Comparison between logistic regression and machine learning algorithms on prediction of noise-induced hearing loss and investigation of SNP loci.
Journal:
Scientific reports
PMID:
40316545
Abstract
To compare the comprehensive performance of conventional logistic regression (LR) and seven machine learning (ML) algorithms in Noise-Induced Hearing Loss (NIHL) prediction, and to investigate the single nucleotide polymorphism (SNP) loci significantly associated with the occurrence and progression of NIHL. A total of 1,338 noise-exposed workers from 52 enterprises in Jiangsu Province were included in this study. 88 SNP loci involving multiple genes related to noise exposure and hearing loss were detected. LR and multiple ML algorithms were employed to establish the NIHL prediction model with accuracy, recall, precision, F-score, R and AUC as performance indicators.
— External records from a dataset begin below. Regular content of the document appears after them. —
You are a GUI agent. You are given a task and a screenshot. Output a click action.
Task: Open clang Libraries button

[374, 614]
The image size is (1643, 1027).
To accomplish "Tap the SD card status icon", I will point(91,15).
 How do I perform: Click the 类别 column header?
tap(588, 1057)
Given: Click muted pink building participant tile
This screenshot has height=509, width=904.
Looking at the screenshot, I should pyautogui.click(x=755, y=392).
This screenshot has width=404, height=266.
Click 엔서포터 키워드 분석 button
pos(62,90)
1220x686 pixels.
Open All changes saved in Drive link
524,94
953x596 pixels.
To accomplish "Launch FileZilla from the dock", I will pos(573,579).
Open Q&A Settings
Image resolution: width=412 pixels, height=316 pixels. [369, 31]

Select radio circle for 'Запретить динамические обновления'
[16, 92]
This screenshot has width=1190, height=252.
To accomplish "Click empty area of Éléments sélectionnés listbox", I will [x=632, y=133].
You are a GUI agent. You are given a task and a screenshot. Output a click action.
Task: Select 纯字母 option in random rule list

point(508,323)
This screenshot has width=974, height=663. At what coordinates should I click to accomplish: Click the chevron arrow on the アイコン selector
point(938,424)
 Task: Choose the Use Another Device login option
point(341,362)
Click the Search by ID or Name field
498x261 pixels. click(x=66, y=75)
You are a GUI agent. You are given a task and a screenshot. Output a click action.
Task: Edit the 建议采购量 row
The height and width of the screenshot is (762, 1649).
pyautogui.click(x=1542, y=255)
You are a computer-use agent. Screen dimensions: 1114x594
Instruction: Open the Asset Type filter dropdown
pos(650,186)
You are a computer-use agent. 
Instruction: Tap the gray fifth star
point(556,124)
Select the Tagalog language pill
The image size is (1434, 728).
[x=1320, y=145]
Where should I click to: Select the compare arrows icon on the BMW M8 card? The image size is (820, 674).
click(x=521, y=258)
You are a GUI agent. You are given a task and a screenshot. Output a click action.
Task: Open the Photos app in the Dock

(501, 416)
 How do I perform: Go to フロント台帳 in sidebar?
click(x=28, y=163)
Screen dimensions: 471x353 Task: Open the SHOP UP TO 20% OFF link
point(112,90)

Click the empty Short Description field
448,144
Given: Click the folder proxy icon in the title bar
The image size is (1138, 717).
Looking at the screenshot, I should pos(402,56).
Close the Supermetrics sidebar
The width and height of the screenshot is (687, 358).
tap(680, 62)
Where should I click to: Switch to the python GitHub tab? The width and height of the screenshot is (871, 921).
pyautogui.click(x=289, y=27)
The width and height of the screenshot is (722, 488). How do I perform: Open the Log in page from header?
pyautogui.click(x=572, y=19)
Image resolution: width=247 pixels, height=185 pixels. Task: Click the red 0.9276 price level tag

Compared to conventional LR, the evaluated ML models Generalized Regression Neural Network (GRNN), Probabilistic Neural Network (PNN), Genetic Algorithm-Random Forests (GA-RF) demonstrate superior performance and were considered to be the optimal models for processing large-scale SNP loci dataset. The SNP loci screened by these models are pivotal in the process of NIHL prediction, which further improves the prediction accuracy of the model. These findings open new possibilities for accurate prediction of NIHL based on SNP locus screening in the future, and provide a more scientific basis for decision-making in occupational health management.